All the parts are in order to get started on my next math class. The right calculator, a TI 84 platinum, silver edition. The textbook. The answer book. The work book.
I think I've got a pretty good head start. I've kind of learned the language the book uses and can do a whole lot of new stuff on the calculator that I will need.
But still. There is so much to learn.
So that got me thinking (again) about motivation.
I have myself pretty convinced, just because I decided to, that to be an educated person in the 21st century, I need to know calculus. Not for any practical reason that I know of. Just to know it. Sorta like how we are told that we need to know about Shakespeare or Plato or the Declaration of Independence.
But then I started thinking about what today might be the futility of deciding anything is something you "must know" to be an educated person. There is just too much information.
I was just over at my friend Keith's house. He just got a "wi-fi" radio that can play something like 30,000 radio stations from all over the world. It's pretty amazing and the sound is great.
And the hundreds of TV channels and billions of web pages and millions of blogs and hundreds of thousands of books and photographs and songs and subjects and subjects within subjects. Wikipedia is approaching 3 million articles. And that's only in their English version.

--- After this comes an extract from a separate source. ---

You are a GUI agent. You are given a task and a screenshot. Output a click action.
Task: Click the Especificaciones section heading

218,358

Doesn't it seem just a little nutty for any individual or committee to say to anyone else that "to be an educated person you must know and understand" this or this or this? Or at least arbitrary?
So, do you just pick your curiosity and go with it? If you can earn a living and help keep yourself and those around you fed, warm, and healthy, I guess, why not?

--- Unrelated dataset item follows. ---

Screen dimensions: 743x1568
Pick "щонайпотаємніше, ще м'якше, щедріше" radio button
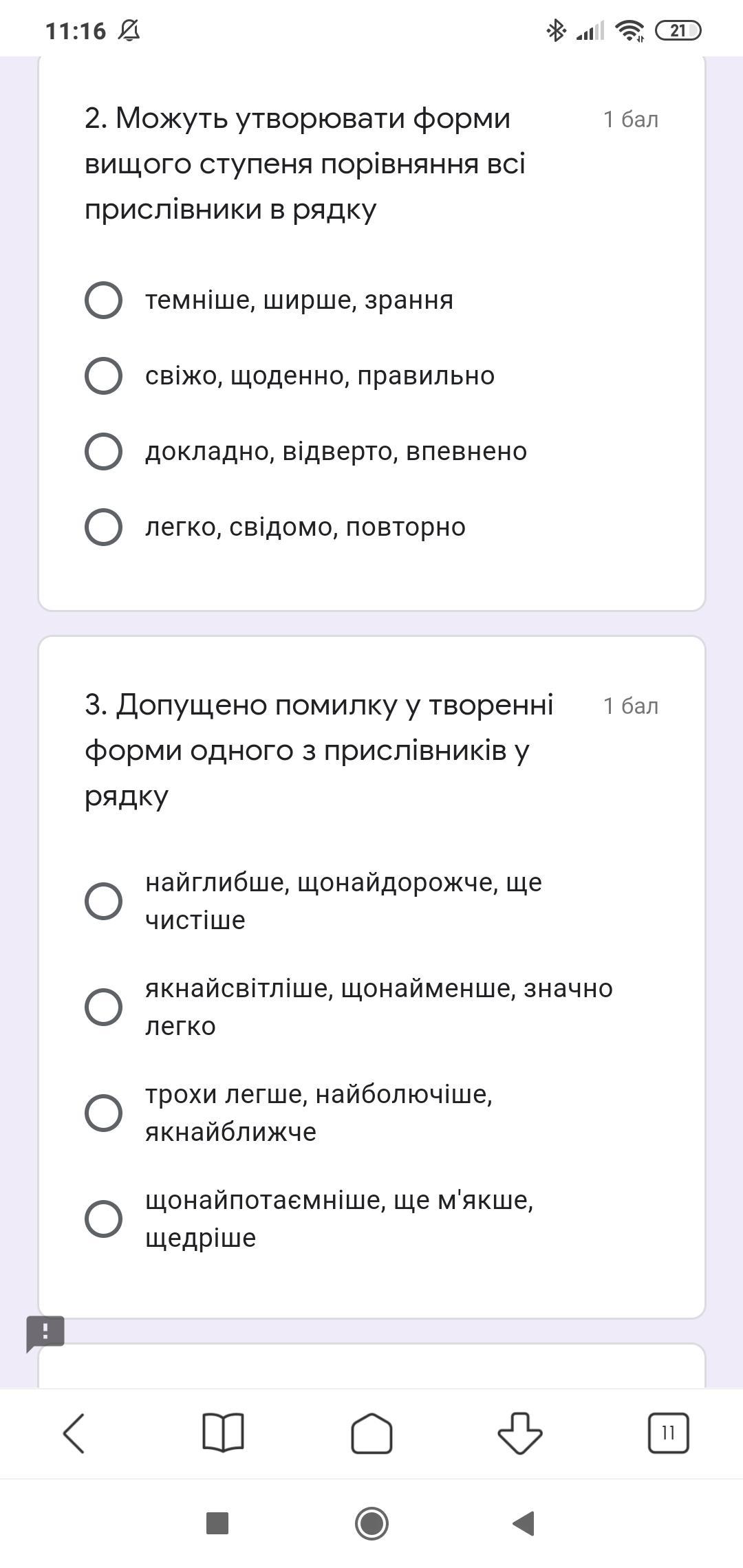point(103,1219)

A girl in my features class last semester hadn't heard of Chaucer. My immediate reaction was surprise and even a little shock. At the same time, she could rattle off the names of 50 indy bands that I had never heard of and also describe their repertories. Way more useful to her and the people who matter to her than the Canterbury Tales.
All this got me thinking back to Viktor Frankl, his book, Man's Search for Meaning, and the whole idea of logotherapy. Is it good enough for any individual to derive meaning from anything they choose to do and find meaning in? Because you can't even begin to do or learn everything, or even imagine what everything to learn might be.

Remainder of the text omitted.